Examine the entries and show every line in which the word "firebird" is found.
**** Data to examine
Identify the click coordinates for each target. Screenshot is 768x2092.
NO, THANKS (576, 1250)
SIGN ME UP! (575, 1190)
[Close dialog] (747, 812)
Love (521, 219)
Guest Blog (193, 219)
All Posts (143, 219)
********
**** Data to examine
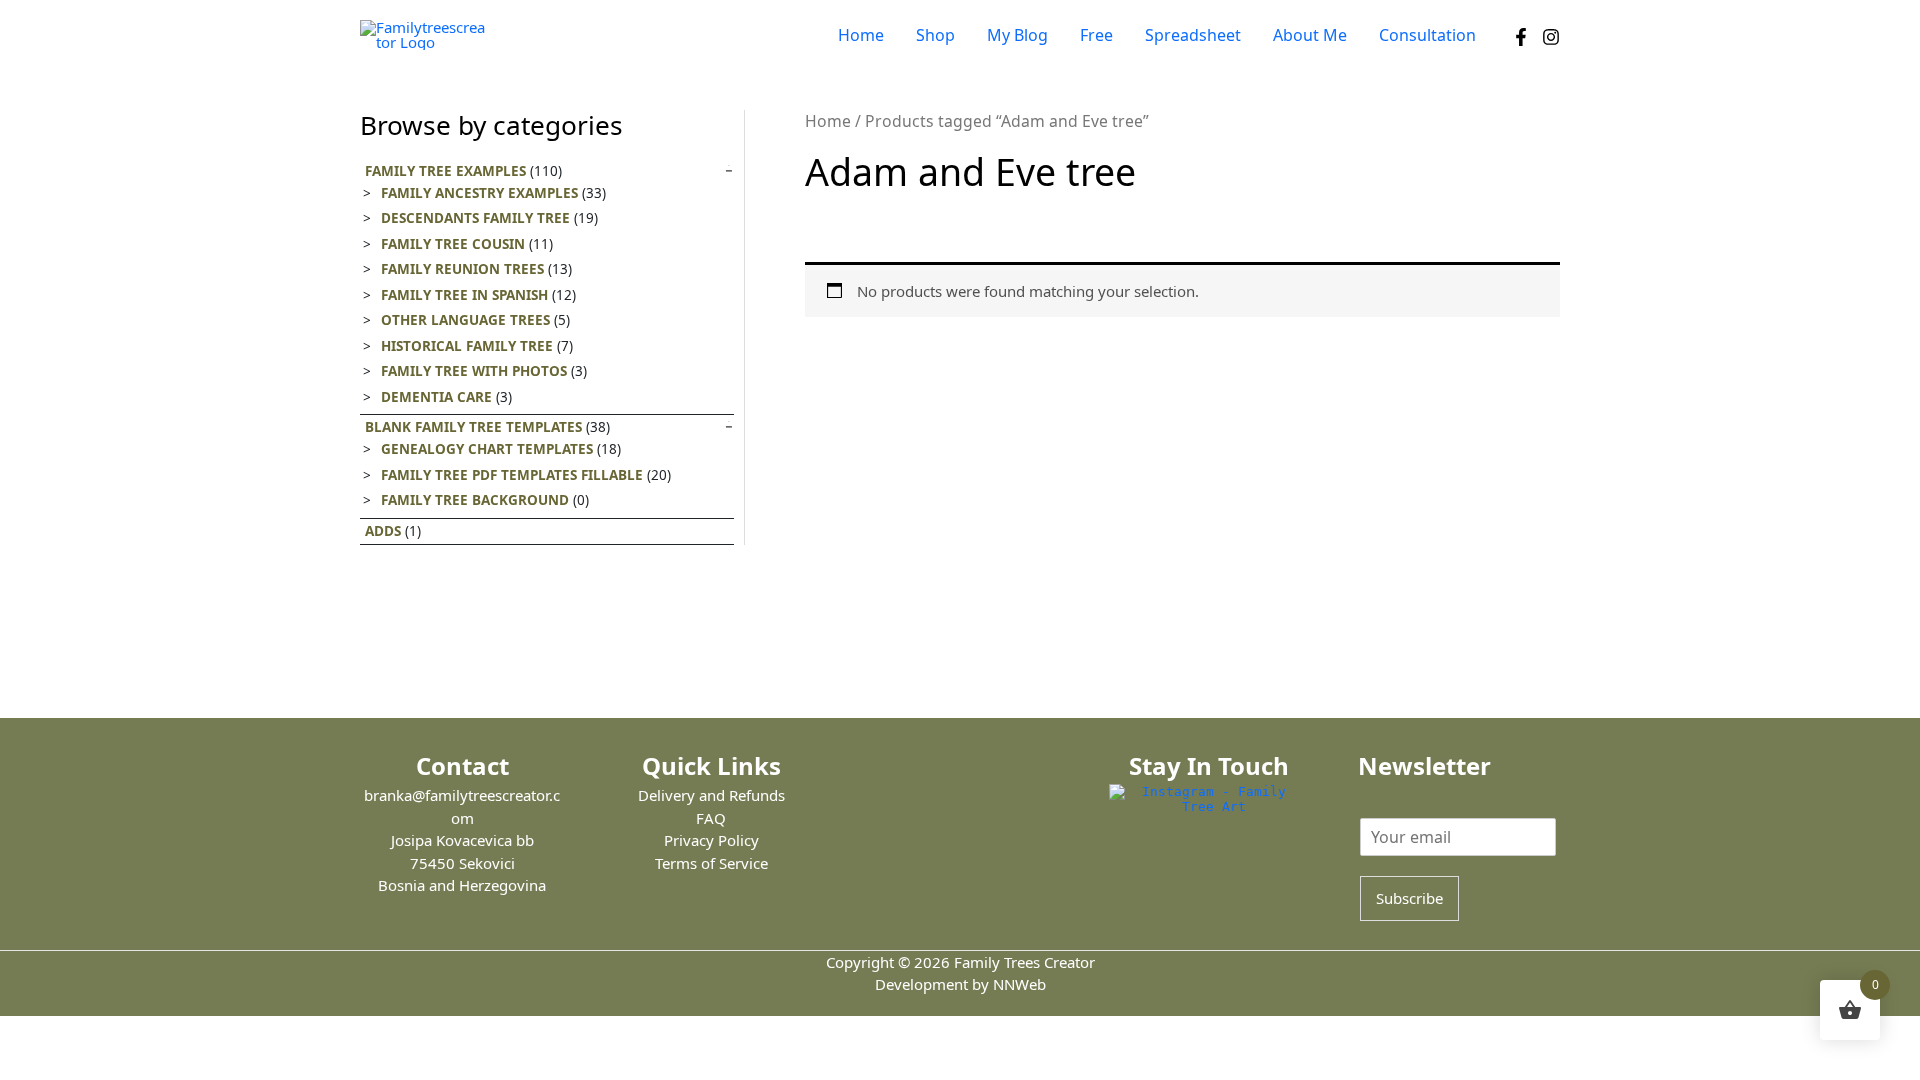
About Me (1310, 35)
********
**** Data to examine
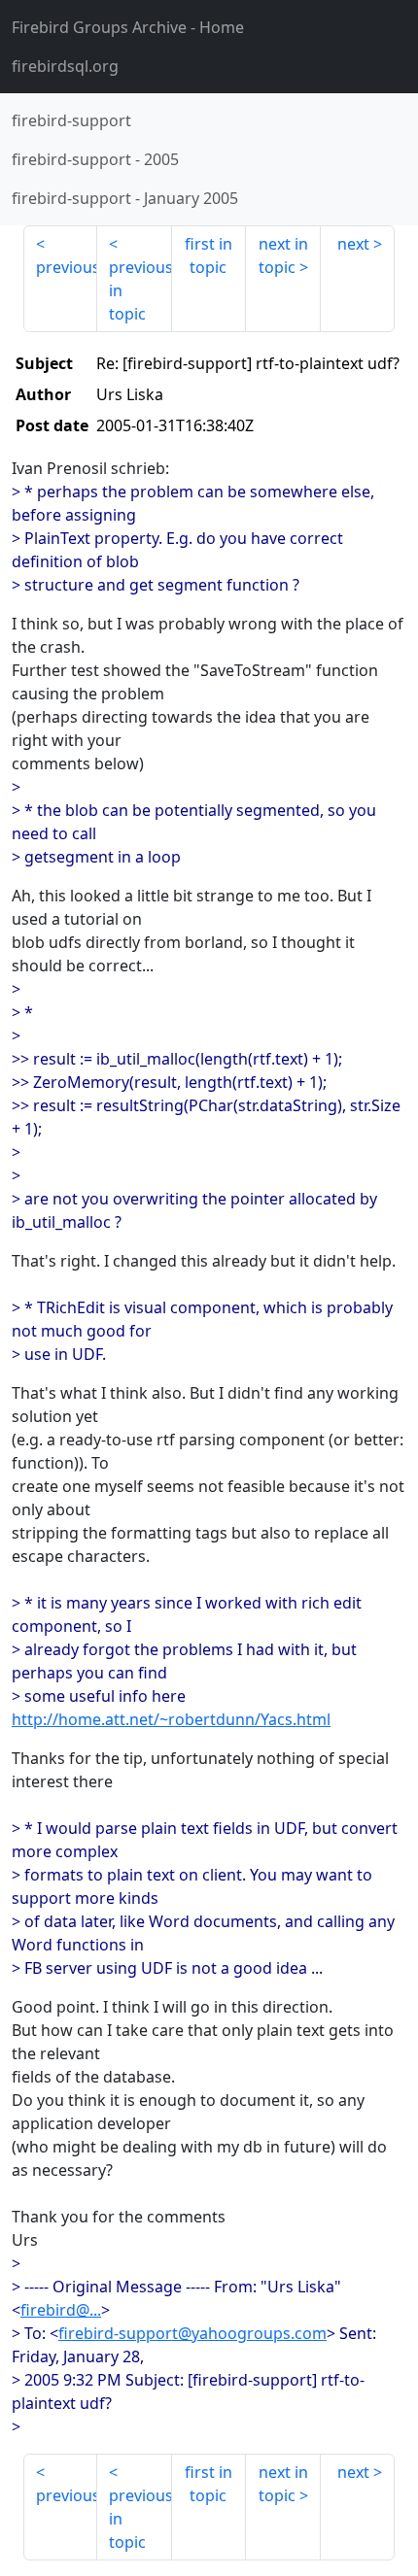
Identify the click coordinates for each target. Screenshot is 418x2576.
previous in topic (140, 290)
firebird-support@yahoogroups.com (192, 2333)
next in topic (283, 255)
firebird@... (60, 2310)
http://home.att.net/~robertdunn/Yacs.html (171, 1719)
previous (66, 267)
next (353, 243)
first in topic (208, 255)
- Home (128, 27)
********
** Solution below **
firebird-support@yahoogroups.com (192, 2333)
firebird@... (60, 2310)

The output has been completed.